A technique for the laboratory rearing of the cluster caterpillar, Spodoptera litura (Fabricius), based on a modified Shorey and Hale (1965) larval medium is described, and the problem of diseases in the culture and methods of sterilization are discussed.
The biology of S.litura was studied in the laboratory and the time required for the development of adults from eggs was found to be 23.4±0.4 days. Adult females lived 8.3±0.6 days and laid 2,673±148.7 eggs during a period of 8 days. The mean longevity of males was 10.4±0.9 days.
The mating behaviour of S.litura moths was investigated, and it was found that moths did not mate during the night of emergence, but mating did occur on the first night after emergence. Generally, males and females mated only once per night. The highest mean frequency of mating during a lifetime was 10.3 for males, and 3.1 for females.
Examination of the morphology of the male and female reproductive systems revealed distinct differences between S.litura and other noctuid species so far studied and revealed that the female S.litura reproductive system is less complex than the three noctuids examined by Callahan (1958) and Callahan and Chapin (1960).

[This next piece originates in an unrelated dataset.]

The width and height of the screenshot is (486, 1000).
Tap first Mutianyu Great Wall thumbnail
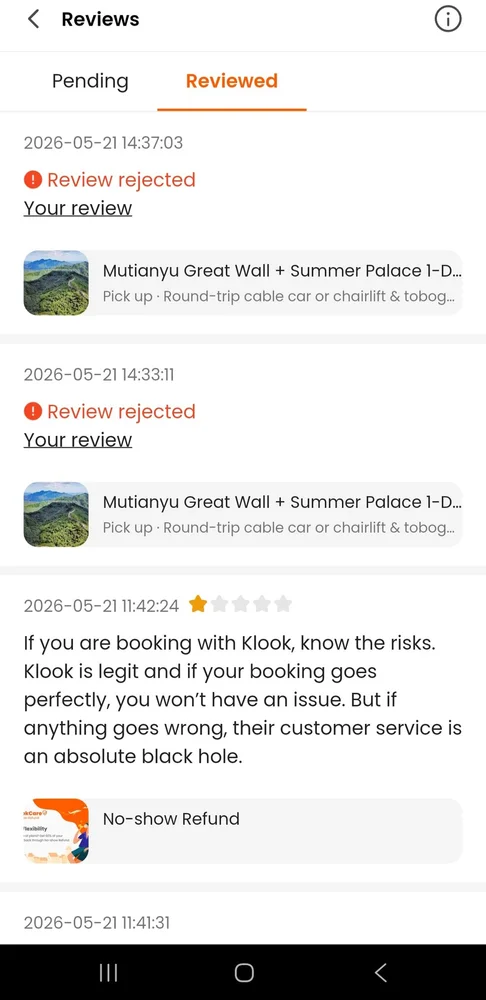point(56,283)
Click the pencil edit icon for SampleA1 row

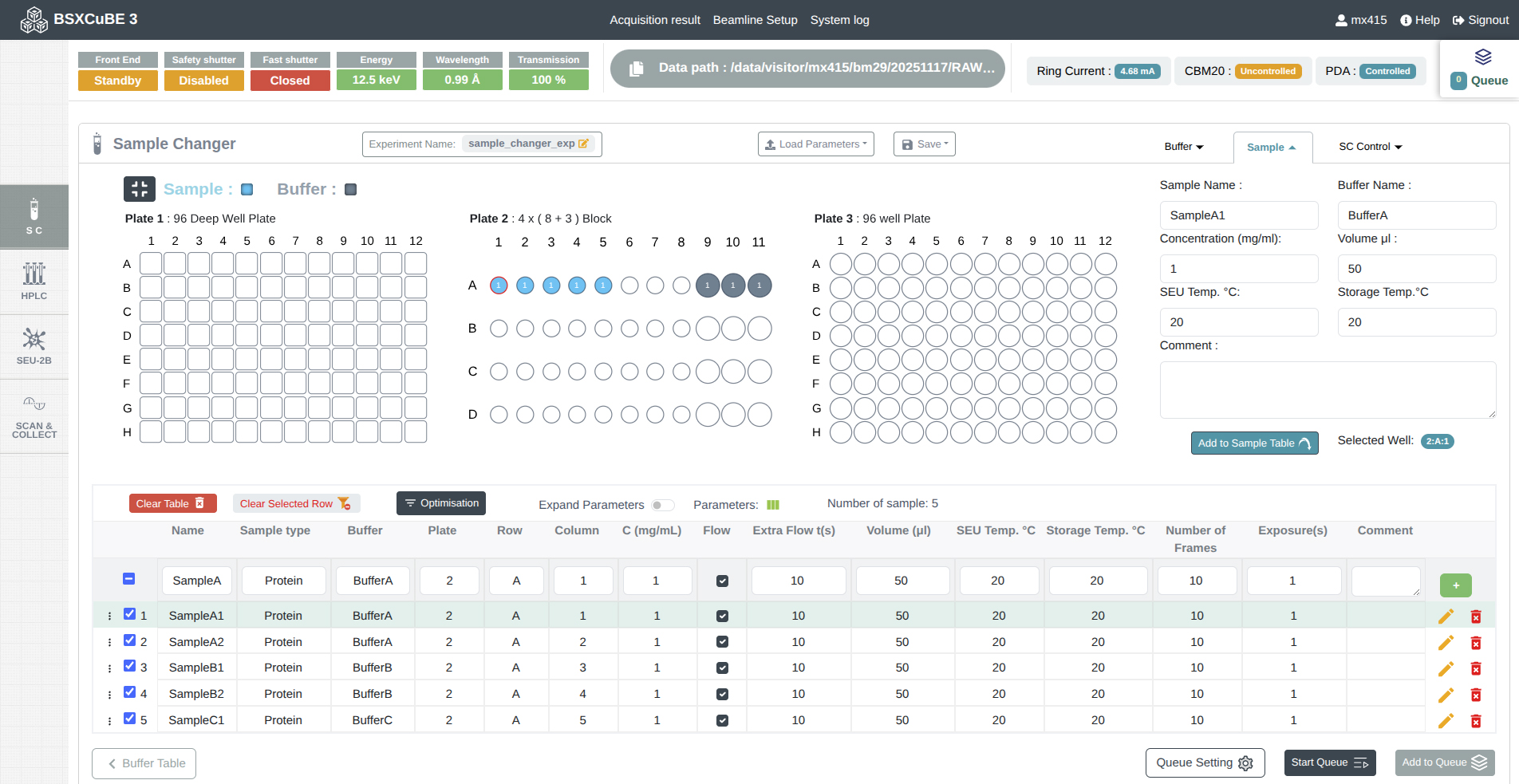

Sperm type, quantity and transfer were examined. The two types of sperm known to occur in Lepidoptera were identified, described and quantity of each transferred to females during mating was determined. Untreated males transferred approximately 1,052,640 sperm (equal amounts of apyrene and eupyrene) per mating. Apyrene sperm in S.litura are longer than eupyrene sperm and both types of sperm enter the utriculus lobe of the spermatheca of the female and persist there for the entire lifetime of the female. No sperm were found in the lagena.
From reciprocal matings of irradiated and untreated males and females it was found that adult males were more radioresistant than adult females. A dose of 35 krad to newly emerged males caused 99 percent sterility in terms of number of larvae produced per female and was thus chosen as the sterilizing dose, while a dose of 50 krad caused 100 percent sterility. Females were sterilized (99.2 percent) with 15 krad and completely sterilized with 25 krad.
Irradiation of male and female S.litura with doses up to 60 krad did not significantly reduce their mating frequency and had no deleterious effect on survival.
Sub-sterile males (15 krad) were more competitive than sterile males (35 krad), and females mated to 15 krad males contained more eupyrene sperm than did females mated to 35 krad males. The number of apyrene sperm was not significantly affected.
The phenomenon of inherited sterility was investigated. When parental male S.litura were irradiated with 10, 15 or 20 krad, the developmental time of the F1 immature stages generally increased as the dose of irradiation increased. Percentage malformation and mortality among the immature stages, and percentage malformation among emerging adults also increased with increasing irradiation dose. The sex ratio of the F1 generation was distorted in favour of males, and this distortion was dose dependent.
F1 progeny, whether male or female, were more sterile than their irradiated male parent except F1 females from the 20 krad dose which were slightly less sterile than the P males. F1 male progeny of male parents irradiated with 15 or 20 krad were 98.30 and 99.99 percent sterile, while F1 female progeny were 98.0 and 78.9 percent sterile respectively.
When 15 krad males were released in laboratory cages at 4:1:1 and 9:1:1 (irradiated males:untreated males:untreated females) ratios, the reduction of the number of F1 larvae was 51.6 and 50.8 percent respectively. Release of 35 krad males at the same ratios gave 50.5 and 79.1 percent reduction compared with the control.
When untreated female S.litura were alternately mated with irradiated and untreated males, the second mating was the effective mating with more than 81 percent of the females, while approximately 19 percent of the females had egg hatch similar to that of the first mating (suggesting that in these females the first mating was the effective mating). Examination of sperm transfer after one and two matings of untreated female S.litura with untreated males showed clearly that females mating a second time started to empty their spermathecae during the second mating, and that after 30-40 min after termination of the second mating the spermathecae were devoid of sperm from the first mating.
It was also found that the mating propensity of sterilized males was less than that of untreated and sub-sterilized males; and that untreated males remained in copula for longer periods than irradiated males.
Laboratory reared males performed satisfactorily under field conditions and there was no indication of recovery of fertility in irradiated males during the 8-day period of the study.
Hypothetical models for population suppression of a natural population of S.titura were erected utilizing as much of the laboratory data obtained as was possible. The results of the model projections showed that a single release of sub-sterile (i.e. 15 krad) males resulted in lower F2 population than did a single release of sterile (i.e. 35 krad) males. Two releases of 35 krad males gave a lower F2 population than did the single release of 15 krad males, but in terms of control compared with the untreated population the difference was not great-98.4 percent for 35 krad and 96.0 percent for 15 krad males. Considering that the cost of mass rearing Lepidoptera is much higher than the cost for other insects, the fact that one release is indicated to be sufficient to control two generations presents a substantial saving in the cost of a programme. The models demonstrated the advantage of utilizing inherited sterility arising from the release of sub-sterile males for population suppression of S.litura over the release of sterile males.